Francisco Arruda Furtado, tido como um dos maiores naturalistas portugueses de todos os tempos, trabalhou cerca de três anos no Museu Nacional de História Natural e da Ciência, a partir de 1884, antes de morrer, aos 33 anos, em Junho de 1887, deixando uma extensa produção científica.
A equipa de investigadores que está a analisar os documentos agora descobertos ignora a data em que o material entrou no museu, mas pensa que o material já lá estava antes do incêndio que atingiu o edifício em 1978.
Há anos, o museu descobriu correspondência entre Arruda e Charles Darwin, o naturalista britânico autor da teoria da evolução das espécies através da selecção natural.
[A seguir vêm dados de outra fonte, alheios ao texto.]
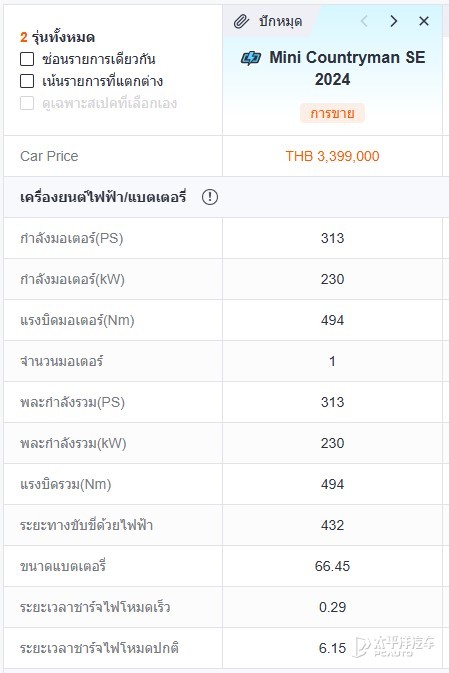
Task: Click the การขาย status badge
Action: click(332, 113)
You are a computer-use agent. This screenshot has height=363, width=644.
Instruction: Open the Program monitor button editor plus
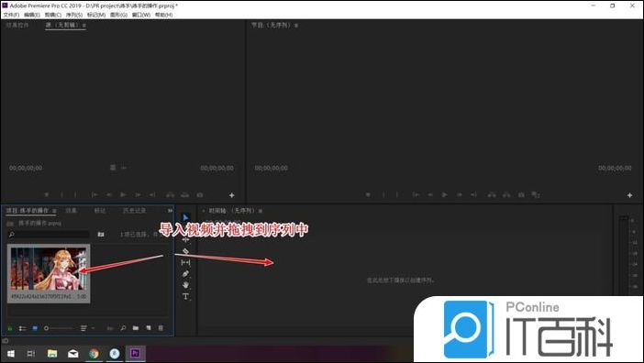(x=629, y=195)
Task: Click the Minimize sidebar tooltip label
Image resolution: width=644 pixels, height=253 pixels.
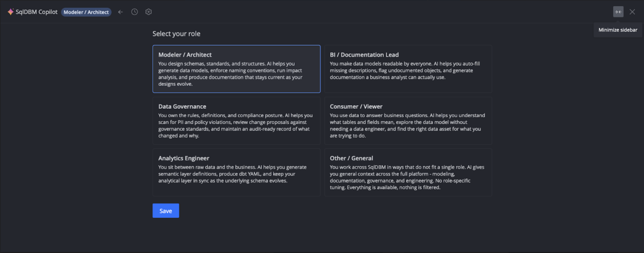Action: tap(618, 30)
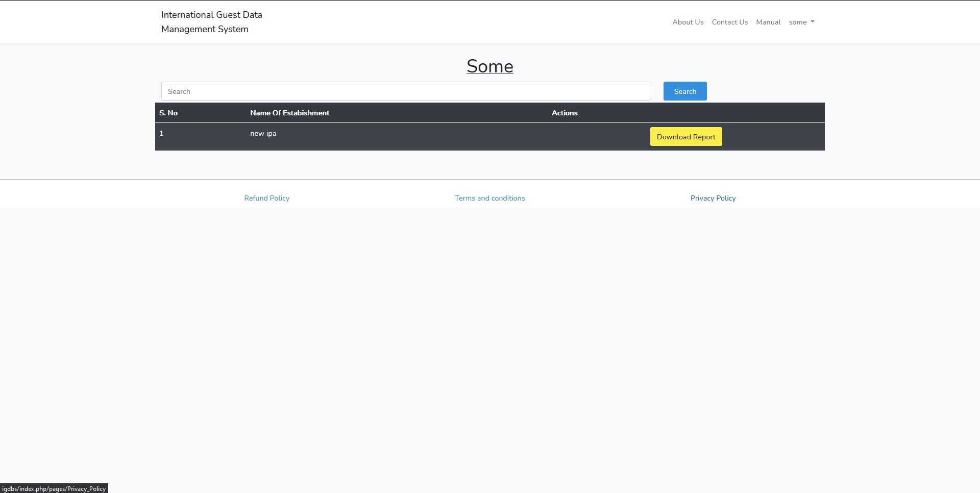Click the 'S. No' column header

(x=168, y=113)
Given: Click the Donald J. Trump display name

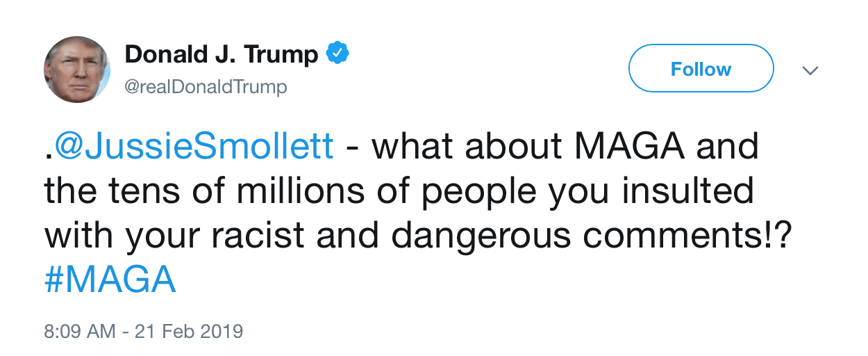Looking at the screenshot, I should coord(222,54).

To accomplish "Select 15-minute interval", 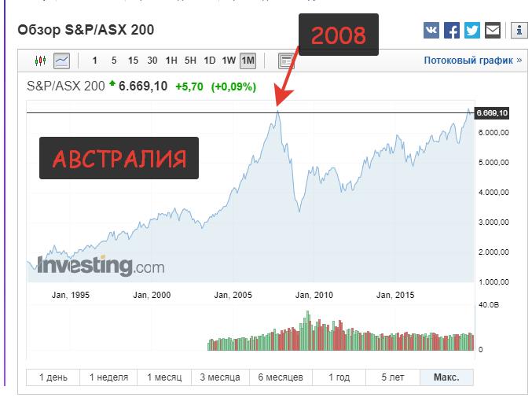I will click(x=133, y=61).
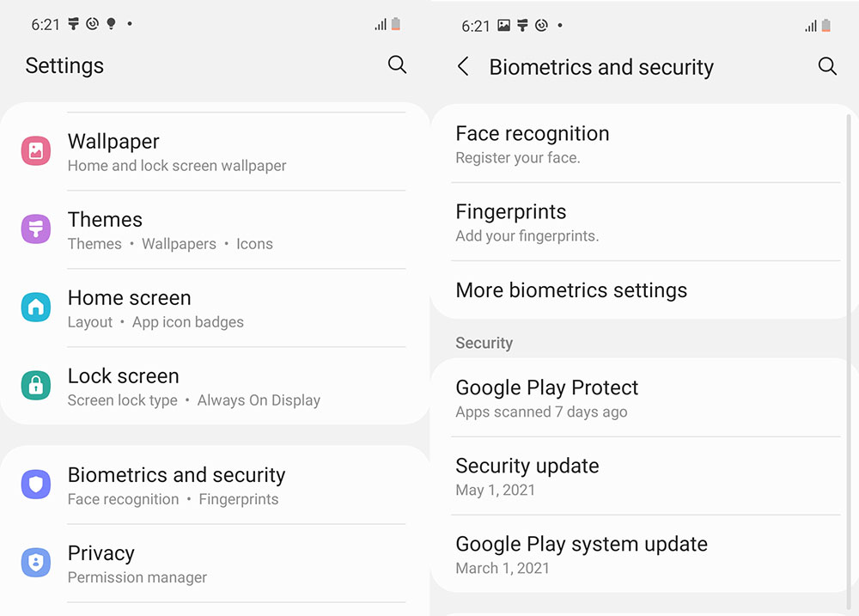The width and height of the screenshot is (859, 616).
Task: Tap the Privacy shield icon
Action: (36, 562)
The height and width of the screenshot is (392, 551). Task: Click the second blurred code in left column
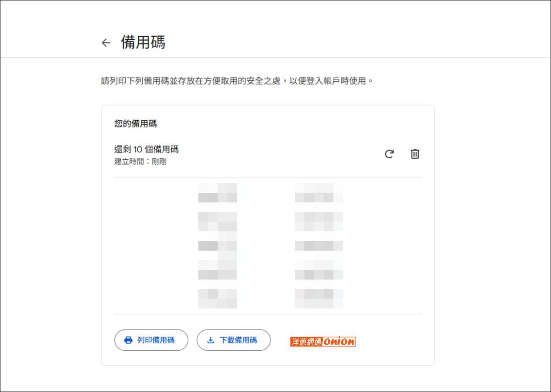pos(218,222)
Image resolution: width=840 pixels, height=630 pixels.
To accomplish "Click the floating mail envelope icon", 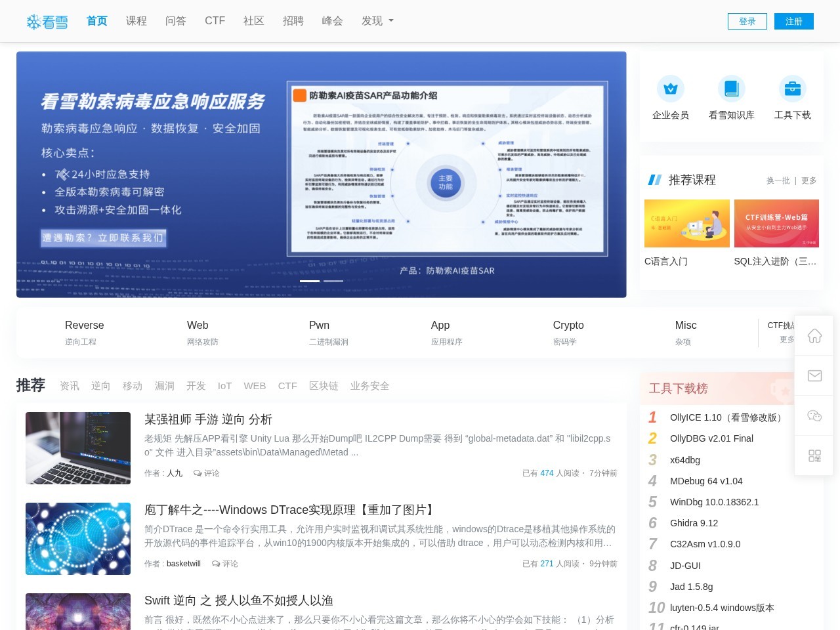I will 814,375.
Para analisar o espólio, o museu criou uma equipa multidisciplinar, composta por um historiador, conservadores, restauradores, arquivistas, ilustrador científico e especialistas ligados à parte digital, por considerar que a descoberta "é mais do que um conjunto de desenhos", aliás, são "conjuntos coerentes de desenhos com documentação", referiu Marta Lourenço.
"Isso no conjunto é uma mina para a História. Apesar de esta casa ter tido muita gente famosa, não sei se temos mais algum espólio pessoal como este pertencendo a um biólogo com esta vida tão singular", afirmou Marta Lourenço.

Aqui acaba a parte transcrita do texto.